Disseminated angioinvasive fungal infection (e.g. secondary to Aspergillus) (Fig. 10.63).
10.63 Aspergillosis-induced BH.
Coronal section of brain showing multiple intensely hemorrhagic regions of necrosis secondary to Aspergillus infection in a 12-year-old boy with acute lymphoblastic leukemia. Infection developed after a therapeutic bone marrow transplant. The surrounding brain substance shows green bile discoloration because the patient also had hepatic veno-occlusive disease associated with graft-versus-host disease.

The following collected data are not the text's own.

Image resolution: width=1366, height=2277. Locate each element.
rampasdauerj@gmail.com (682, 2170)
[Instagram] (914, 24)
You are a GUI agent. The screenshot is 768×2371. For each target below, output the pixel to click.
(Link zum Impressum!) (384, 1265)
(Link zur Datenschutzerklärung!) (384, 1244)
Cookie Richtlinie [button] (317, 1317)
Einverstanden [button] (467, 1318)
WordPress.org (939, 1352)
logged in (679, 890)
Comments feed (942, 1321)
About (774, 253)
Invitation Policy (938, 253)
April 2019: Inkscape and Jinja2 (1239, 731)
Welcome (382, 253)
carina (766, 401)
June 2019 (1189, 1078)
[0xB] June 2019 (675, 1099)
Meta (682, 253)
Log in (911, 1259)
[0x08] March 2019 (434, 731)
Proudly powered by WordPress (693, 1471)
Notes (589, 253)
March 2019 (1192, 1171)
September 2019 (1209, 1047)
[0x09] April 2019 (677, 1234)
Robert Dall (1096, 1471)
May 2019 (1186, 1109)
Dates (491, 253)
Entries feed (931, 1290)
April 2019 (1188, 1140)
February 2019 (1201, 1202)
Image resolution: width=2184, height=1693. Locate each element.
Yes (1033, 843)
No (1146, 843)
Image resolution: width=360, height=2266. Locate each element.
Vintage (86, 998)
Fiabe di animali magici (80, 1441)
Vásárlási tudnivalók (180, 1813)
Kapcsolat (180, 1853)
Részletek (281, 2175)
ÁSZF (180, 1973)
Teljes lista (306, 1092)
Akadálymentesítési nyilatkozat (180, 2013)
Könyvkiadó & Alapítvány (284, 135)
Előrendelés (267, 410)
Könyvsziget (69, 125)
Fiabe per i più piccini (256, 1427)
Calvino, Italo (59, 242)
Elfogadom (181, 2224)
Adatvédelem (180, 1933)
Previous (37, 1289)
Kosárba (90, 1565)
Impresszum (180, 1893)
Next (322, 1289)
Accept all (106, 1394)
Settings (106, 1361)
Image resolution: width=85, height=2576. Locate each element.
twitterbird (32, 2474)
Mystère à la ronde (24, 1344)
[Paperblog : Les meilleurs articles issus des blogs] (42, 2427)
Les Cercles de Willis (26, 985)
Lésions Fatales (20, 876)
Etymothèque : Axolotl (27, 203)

BH is a relatively infrequent complication of HIV infection, usually presenting in patients with AIDS. Hemorrhagic brain lesions in HIV-infected patients (Fig. 10.65) may have multiple etiologies, including infection (e.g. opportunistic fungal or angiotropic viral infection), vasculopathy, and systemic/hematologic factors (e.g. thrombocytopenia or coagulopathy).